== Segment start ==

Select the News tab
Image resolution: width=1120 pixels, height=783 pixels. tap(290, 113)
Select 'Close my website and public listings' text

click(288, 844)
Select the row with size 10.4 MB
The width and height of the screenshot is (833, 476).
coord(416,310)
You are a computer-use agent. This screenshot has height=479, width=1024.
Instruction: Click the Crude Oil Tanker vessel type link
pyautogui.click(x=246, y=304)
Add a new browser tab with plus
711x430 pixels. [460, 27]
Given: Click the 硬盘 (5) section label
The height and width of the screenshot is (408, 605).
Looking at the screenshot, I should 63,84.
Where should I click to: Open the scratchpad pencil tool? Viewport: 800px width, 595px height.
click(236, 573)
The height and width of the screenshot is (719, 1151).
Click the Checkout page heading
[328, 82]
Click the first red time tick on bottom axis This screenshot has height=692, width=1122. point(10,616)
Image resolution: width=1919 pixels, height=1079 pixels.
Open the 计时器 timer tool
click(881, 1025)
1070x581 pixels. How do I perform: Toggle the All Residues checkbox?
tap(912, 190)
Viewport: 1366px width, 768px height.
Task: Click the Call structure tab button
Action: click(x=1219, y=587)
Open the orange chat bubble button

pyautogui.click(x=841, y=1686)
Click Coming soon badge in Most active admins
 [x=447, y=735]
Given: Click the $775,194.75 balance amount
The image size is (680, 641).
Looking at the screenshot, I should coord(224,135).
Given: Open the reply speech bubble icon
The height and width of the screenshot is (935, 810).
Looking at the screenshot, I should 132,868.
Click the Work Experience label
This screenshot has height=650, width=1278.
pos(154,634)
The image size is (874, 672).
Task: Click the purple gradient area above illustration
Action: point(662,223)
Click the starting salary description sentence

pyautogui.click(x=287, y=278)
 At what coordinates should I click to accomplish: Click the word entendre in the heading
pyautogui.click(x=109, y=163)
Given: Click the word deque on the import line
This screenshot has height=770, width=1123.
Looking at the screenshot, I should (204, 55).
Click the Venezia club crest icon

== Segment end ==

Reproduce every line of the material above exactly.

Select the News tab
Image resolution: width=1120 pixels, height=783 pixels. tap(290, 113)
Select 'Close my website and public listings' text

click(288, 844)
Select the row with size 10.4 MB
The width and height of the screenshot is (833, 476).
coord(416,310)
You are a computer-use agent. This screenshot has height=479, width=1024.
Instruction: Click the Crude Oil Tanker vessel type link
pyautogui.click(x=246, y=304)
Add a new browser tab with plus
711x430 pixels. [460, 27]
Given: Click the 硬盘 (5) section label
The height and width of the screenshot is (408, 605).
Looking at the screenshot, I should 63,84.
Where should I click to: Open the scratchpad pencil tool? Viewport: 800px width, 595px height.
click(236, 573)
The height and width of the screenshot is (719, 1151).
Click the Checkout page heading
[328, 82]
Click the first red time tick on bottom axis This screenshot has height=692, width=1122. point(10,616)
Image resolution: width=1919 pixels, height=1079 pixels.
Open the 计时器 timer tool
click(881, 1025)
1070x581 pixels. How do I perform: Toggle the All Residues checkbox?
tap(912, 190)
Viewport: 1366px width, 768px height.
Task: Click the Call structure tab button
Action: click(x=1219, y=587)
Open the orange chat bubble button

pyautogui.click(x=841, y=1686)
Click Coming soon badge in Most active admins
 [x=447, y=735]
Given: Click the $775,194.75 balance amount
The image size is (680, 641).
Looking at the screenshot, I should coord(224,135).
Given: Open the reply speech bubble icon
The height and width of the screenshot is (935, 810).
Looking at the screenshot, I should 132,868.
Click the Work Experience label
This screenshot has height=650, width=1278.
pos(154,634)
The image size is (874, 672).
Task: Click the purple gradient area above illustration
Action: point(662,223)
Click the starting salary description sentence

pyautogui.click(x=287, y=278)
 At what coordinates should I click to accomplish: Click the word entendre in the heading
pyautogui.click(x=109, y=163)
Given: Click the word deque on the import line
This screenshot has height=770, width=1123.
Looking at the screenshot, I should (204, 55).
Click the Venezia club crest icon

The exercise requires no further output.